##### DATA SHOWN #####

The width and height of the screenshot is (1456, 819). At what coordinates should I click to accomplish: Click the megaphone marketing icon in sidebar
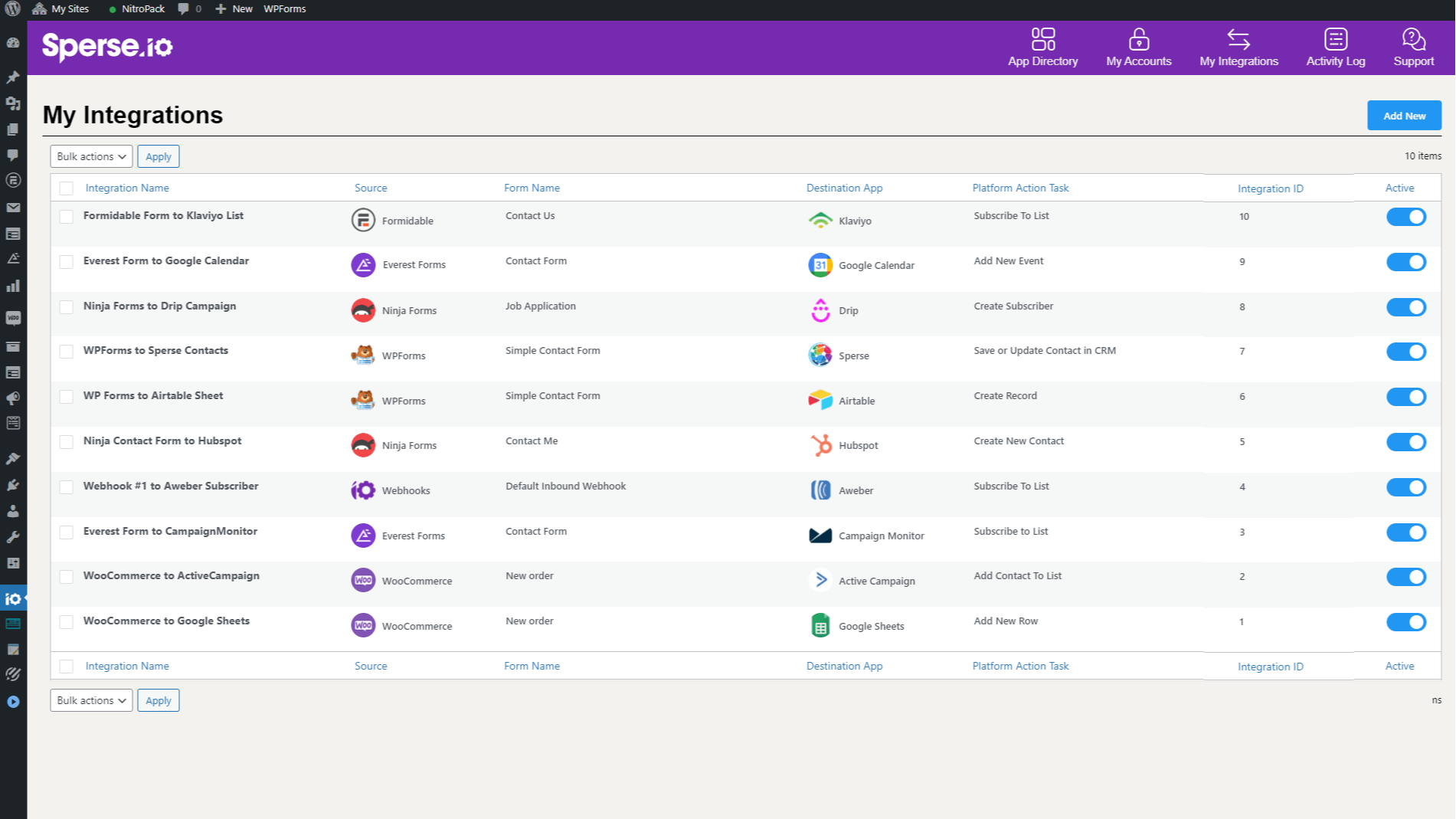pyautogui.click(x=13, y=398)
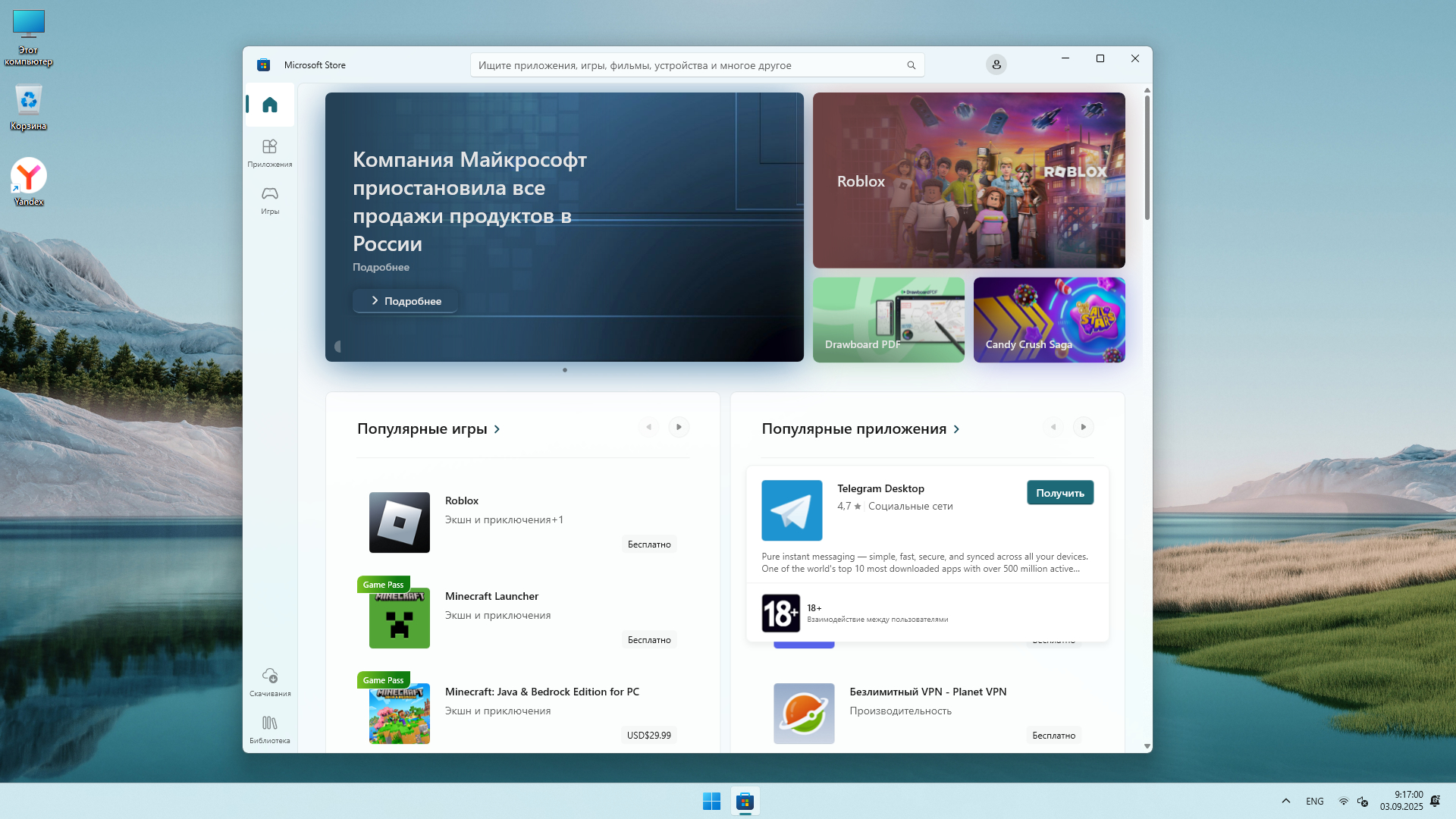Click the Windows Start button on taskbar

[711, 801]
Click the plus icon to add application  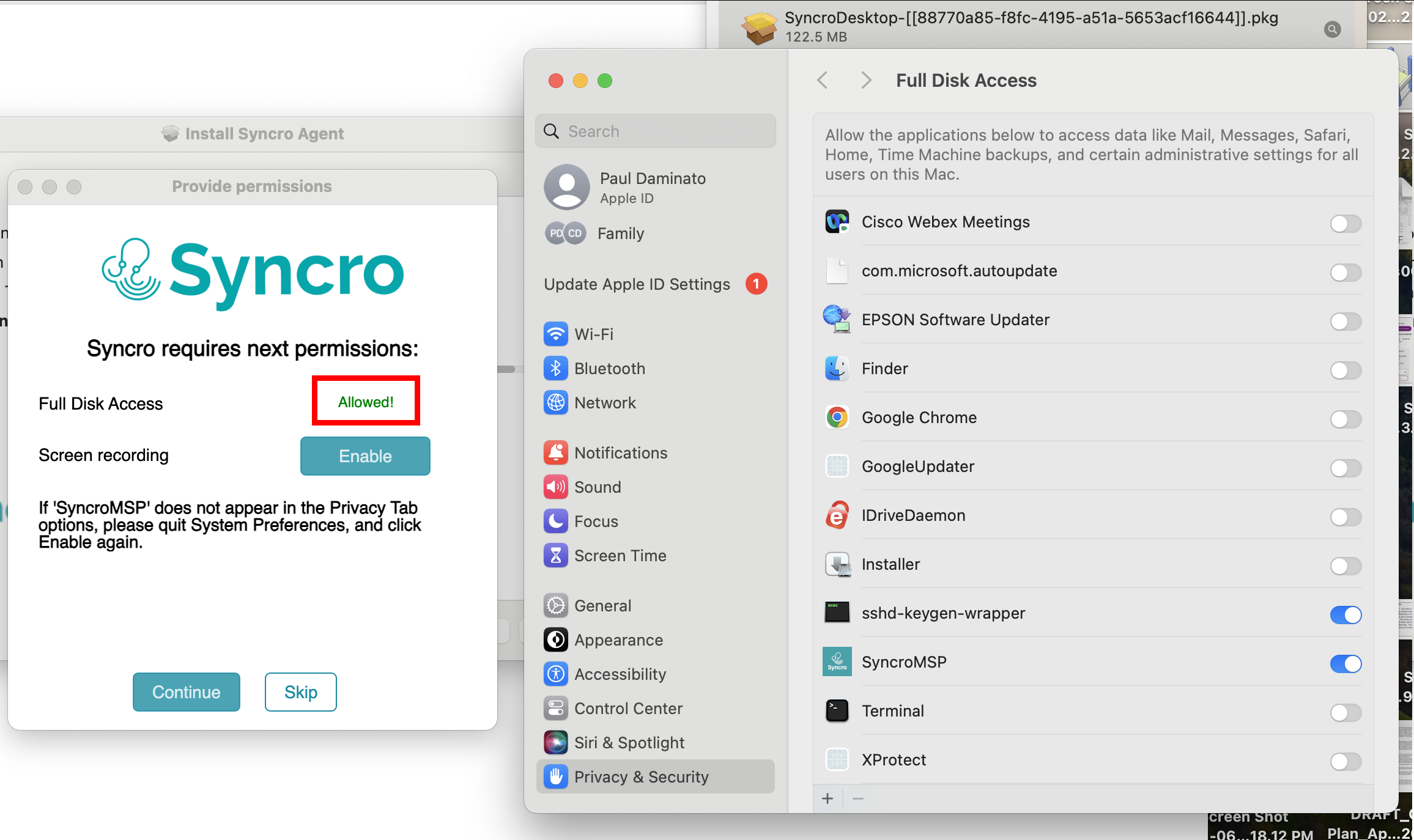click(827, 798)
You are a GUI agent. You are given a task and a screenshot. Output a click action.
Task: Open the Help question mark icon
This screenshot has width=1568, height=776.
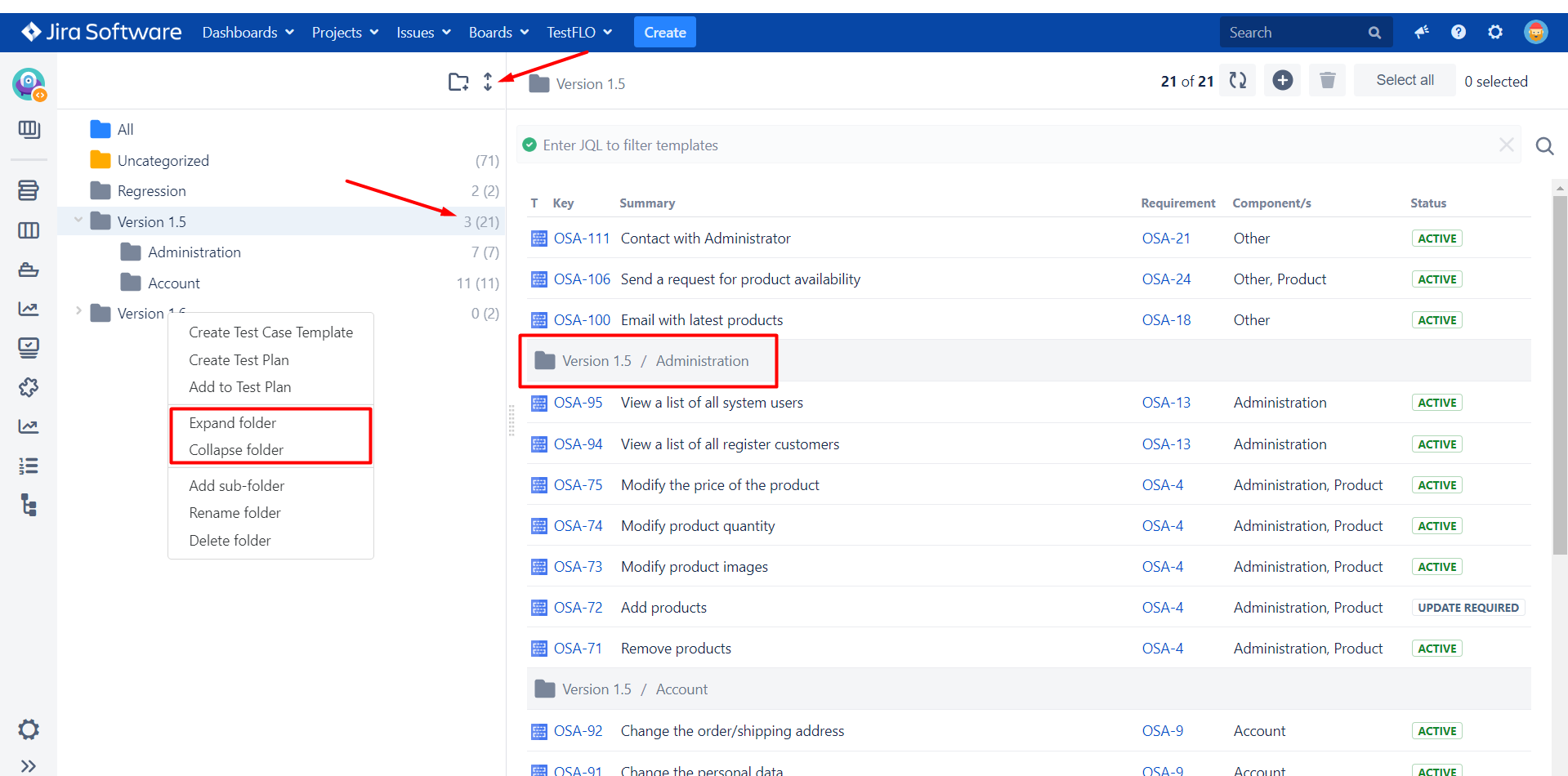1459,32
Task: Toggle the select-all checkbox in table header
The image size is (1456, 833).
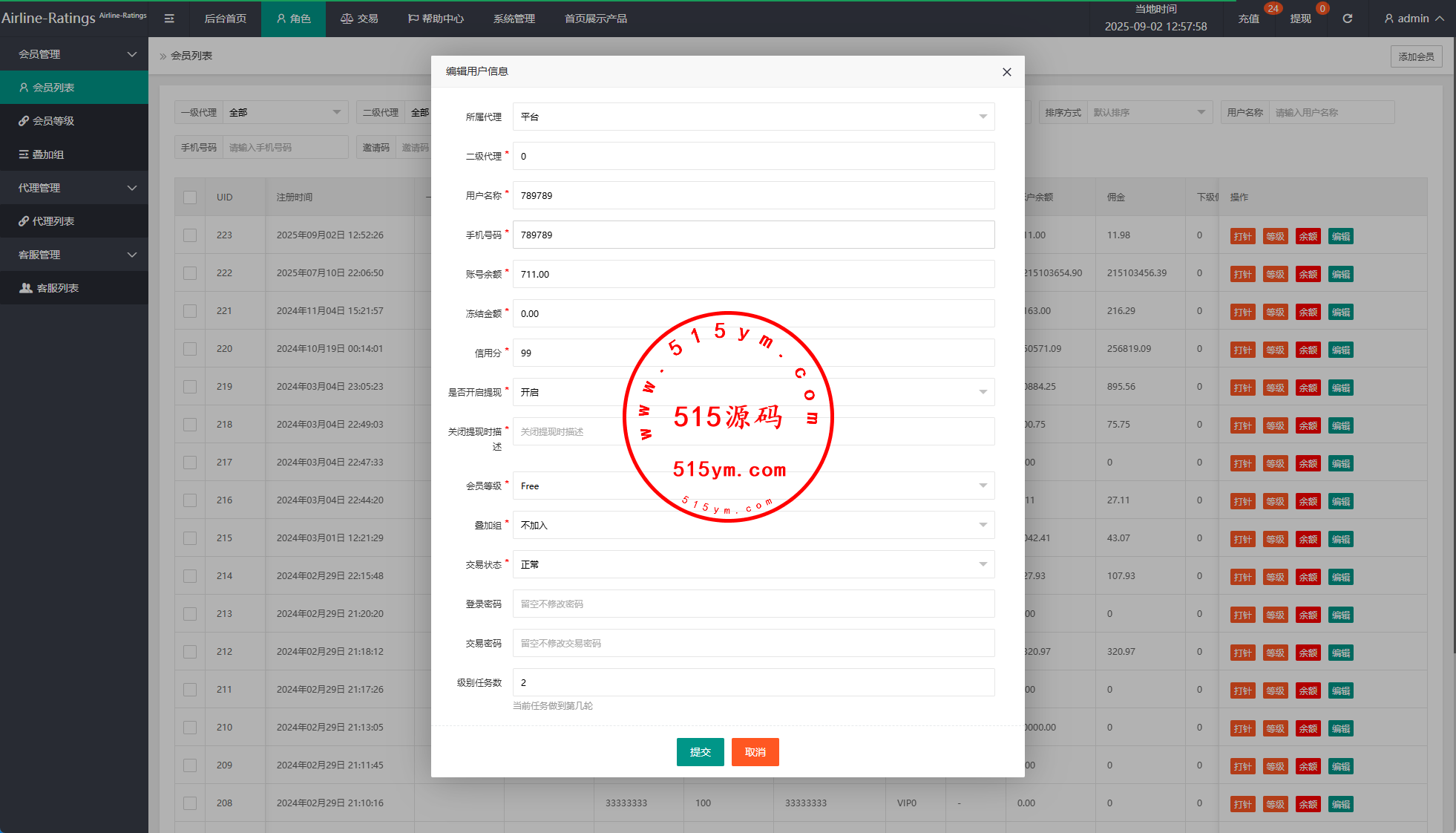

#####

TASK DESCRIPTION: Could you reproduce exactly the lines running from the one with "This screenshot has width=1568, height=776." through the final line of the listing above, both included, and drop the pictures?

ANSWER SECTION:
This screenshot has width=1568, height=776.
1459,32
Task: Toggle the select-all checkbox in table header
The image size is (1456, 833).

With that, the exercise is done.